Reference numeral 3a indicates the surfaces of the boxes 3 which abut the hull 1 and reference 3b indicates the opposite surfaces. Each box 3 carries vertically at each side of the surface 3a a tenon 4 which extends vertically along each lateral vertical surface of each box 3. In the area in which the corners of four adjacent boxes 3 meet, a space is provided between the boxes 3 which permits the passage of the corresponding stud 2. The end of the stud 2 is threaded and cooperates with the nut 2a which bears on the square tab 5. Each tab 5 fastens one corner of each of four adjacent boxes. Reference numerals 3c and 3d indicate the horizontal surfaces of the boxes 3. The surfaces 3c and 3d carry, where they meet the surface 3b, tenons 6 extending along the length of the boxes 3. The boxes 3 are piled one above the other along the length of the hull 1 between the rows of studs 2 and are attached to the hull 1 by the tabs 5 which bear on the tenons 4 of the four adjacent boxes 3. The spaces between the boxes are filled with rock wool to perfect the thermal insulation.

→ Exercise data:

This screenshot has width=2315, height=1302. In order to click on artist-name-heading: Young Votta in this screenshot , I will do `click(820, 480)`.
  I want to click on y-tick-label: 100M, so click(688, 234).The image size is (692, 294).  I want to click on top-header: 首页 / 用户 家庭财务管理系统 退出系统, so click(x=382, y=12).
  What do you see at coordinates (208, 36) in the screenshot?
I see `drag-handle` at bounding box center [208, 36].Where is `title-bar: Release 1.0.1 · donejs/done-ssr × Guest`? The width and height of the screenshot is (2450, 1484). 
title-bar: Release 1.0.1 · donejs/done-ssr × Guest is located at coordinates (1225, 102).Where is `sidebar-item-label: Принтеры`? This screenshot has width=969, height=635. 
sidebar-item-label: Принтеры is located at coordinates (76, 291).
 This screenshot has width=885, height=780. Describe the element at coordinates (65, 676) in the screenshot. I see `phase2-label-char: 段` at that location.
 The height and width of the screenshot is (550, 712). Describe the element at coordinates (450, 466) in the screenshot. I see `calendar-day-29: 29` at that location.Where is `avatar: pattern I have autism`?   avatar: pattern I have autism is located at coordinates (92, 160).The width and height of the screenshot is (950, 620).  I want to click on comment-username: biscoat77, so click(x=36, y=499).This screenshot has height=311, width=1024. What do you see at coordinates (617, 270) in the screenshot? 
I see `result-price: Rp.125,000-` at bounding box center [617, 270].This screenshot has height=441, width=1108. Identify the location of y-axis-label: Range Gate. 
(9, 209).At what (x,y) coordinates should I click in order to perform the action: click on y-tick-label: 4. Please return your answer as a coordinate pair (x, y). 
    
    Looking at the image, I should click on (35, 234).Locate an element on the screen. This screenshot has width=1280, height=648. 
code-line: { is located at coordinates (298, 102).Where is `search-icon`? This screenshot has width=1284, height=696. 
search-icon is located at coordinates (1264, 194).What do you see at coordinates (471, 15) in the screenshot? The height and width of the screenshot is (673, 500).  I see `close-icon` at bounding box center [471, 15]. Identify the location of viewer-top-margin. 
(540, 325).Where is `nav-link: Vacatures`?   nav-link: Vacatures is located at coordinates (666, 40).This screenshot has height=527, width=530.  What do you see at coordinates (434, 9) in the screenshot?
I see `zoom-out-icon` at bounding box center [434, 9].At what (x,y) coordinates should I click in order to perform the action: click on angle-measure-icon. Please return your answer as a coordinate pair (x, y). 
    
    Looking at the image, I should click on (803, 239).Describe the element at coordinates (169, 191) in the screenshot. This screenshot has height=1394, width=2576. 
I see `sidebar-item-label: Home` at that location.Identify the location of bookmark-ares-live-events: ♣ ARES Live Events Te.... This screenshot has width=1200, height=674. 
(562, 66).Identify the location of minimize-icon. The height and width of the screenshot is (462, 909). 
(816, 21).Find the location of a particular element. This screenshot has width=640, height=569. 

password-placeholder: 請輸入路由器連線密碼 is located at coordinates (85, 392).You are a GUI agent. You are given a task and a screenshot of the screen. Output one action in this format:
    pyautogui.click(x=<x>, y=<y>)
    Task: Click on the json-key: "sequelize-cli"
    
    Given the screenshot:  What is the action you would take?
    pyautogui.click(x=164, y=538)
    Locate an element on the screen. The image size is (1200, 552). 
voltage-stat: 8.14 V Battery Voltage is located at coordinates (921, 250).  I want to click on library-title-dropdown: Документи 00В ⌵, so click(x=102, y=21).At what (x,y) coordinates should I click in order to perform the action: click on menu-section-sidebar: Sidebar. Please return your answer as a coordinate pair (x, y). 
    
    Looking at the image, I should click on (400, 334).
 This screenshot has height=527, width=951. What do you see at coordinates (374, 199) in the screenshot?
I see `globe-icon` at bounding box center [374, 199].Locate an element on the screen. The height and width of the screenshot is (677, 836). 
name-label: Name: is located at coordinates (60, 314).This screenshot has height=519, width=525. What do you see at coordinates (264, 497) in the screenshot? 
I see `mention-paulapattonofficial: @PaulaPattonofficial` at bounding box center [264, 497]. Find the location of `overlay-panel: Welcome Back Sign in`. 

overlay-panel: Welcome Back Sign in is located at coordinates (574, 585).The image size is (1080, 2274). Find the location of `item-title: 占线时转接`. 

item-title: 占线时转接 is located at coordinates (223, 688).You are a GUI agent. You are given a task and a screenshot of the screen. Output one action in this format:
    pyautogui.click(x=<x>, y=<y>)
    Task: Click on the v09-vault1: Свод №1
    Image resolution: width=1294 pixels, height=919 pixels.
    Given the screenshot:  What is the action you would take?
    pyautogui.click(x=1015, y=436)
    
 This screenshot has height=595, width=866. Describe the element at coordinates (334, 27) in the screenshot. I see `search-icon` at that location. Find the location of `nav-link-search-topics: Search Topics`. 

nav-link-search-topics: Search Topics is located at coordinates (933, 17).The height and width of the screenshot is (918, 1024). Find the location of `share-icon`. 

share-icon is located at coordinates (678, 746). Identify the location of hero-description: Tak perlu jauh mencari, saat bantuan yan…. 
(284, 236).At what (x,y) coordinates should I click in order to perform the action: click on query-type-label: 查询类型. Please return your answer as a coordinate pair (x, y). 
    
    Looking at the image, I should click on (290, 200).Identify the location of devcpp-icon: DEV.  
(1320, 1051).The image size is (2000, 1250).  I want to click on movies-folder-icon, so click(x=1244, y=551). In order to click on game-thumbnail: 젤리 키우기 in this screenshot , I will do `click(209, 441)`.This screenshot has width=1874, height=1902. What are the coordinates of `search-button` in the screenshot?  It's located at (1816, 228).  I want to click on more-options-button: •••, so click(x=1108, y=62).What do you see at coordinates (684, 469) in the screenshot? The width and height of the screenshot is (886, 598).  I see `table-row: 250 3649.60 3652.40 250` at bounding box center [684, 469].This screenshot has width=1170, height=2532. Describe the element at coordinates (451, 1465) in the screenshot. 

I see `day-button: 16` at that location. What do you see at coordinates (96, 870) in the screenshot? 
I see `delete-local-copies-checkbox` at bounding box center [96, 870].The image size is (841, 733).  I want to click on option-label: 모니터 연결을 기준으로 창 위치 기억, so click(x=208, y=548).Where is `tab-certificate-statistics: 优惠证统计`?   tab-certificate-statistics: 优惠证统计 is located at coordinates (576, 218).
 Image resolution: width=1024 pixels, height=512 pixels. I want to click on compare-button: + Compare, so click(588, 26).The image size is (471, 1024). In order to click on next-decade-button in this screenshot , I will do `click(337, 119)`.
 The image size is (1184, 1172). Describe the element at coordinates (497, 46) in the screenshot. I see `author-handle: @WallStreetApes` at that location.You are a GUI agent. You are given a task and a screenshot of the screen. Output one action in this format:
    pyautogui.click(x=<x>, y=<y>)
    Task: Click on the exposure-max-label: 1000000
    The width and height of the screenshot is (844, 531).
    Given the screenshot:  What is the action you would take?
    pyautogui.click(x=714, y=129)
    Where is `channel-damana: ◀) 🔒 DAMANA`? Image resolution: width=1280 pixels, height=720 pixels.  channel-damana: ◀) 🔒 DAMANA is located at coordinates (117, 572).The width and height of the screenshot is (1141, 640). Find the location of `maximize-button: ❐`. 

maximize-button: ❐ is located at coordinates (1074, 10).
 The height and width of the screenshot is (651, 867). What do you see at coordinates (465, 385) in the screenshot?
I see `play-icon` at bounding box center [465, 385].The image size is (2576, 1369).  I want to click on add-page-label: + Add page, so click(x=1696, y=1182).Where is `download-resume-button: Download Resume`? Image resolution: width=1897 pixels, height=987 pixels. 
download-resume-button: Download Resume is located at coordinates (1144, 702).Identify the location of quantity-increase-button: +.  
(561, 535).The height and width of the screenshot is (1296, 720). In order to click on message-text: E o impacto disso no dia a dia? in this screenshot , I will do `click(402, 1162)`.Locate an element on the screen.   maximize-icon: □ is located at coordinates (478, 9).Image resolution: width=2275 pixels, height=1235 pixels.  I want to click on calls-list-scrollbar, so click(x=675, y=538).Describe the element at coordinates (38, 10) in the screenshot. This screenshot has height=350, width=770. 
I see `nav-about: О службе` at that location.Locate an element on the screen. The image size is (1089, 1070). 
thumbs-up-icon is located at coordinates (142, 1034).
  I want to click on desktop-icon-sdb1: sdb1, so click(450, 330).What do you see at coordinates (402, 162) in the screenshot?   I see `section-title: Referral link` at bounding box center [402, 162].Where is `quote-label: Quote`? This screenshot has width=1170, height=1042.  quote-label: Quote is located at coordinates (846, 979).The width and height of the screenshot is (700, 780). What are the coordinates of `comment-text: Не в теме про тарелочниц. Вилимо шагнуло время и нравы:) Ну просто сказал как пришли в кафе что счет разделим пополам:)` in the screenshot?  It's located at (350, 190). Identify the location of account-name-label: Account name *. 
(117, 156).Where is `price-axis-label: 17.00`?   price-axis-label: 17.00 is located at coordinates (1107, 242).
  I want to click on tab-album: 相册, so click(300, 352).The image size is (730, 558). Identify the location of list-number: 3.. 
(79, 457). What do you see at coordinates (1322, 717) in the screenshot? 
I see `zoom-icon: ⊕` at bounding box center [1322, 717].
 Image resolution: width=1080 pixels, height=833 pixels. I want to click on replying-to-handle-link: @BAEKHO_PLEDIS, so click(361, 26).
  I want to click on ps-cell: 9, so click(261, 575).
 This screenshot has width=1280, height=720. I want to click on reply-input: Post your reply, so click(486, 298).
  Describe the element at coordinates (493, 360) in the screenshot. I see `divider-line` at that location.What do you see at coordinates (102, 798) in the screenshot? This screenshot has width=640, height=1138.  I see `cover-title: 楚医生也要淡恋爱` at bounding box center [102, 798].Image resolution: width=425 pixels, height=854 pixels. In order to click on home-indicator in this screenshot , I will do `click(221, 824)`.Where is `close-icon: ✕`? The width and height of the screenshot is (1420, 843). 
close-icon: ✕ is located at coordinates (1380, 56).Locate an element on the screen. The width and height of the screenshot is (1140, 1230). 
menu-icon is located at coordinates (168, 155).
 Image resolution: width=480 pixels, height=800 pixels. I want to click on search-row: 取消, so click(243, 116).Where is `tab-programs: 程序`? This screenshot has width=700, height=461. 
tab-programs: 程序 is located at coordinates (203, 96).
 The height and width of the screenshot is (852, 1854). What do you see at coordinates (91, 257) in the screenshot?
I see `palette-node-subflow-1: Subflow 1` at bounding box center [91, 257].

→ Instructions:
1. Please list every reference label that the hull insulation passage gives to a surface of the boxes, and state which surface each label marks.
2. Decide whether each statement agrees with the hull insulation passage. Give yes or no and quote the words that settle it.
(a) Each tab 5 fastens one corner of each of four adjacent boxes.
(b) The spaces between the boxes are filled with glass wool.
(c) The nut 2a bears on the tenons 6.
Answer from the hull insulation passage alone, not from the records.

→ Written responses:
1.
- 3a: the surfaces of the boxes that abut the hull 1
- 3b: the opposite surfaces
- 3c: a horizontal surface of the boxes
- 3d: a horizontal surface of the boxes

2.
(a) Yes: "Each tab 5 fastens one corner of each of four adjacent boxes."
(b) No: "The spaces between the boxes are filled with rock wool"
(c) No: "the nut 2a which bears on the square tab 5"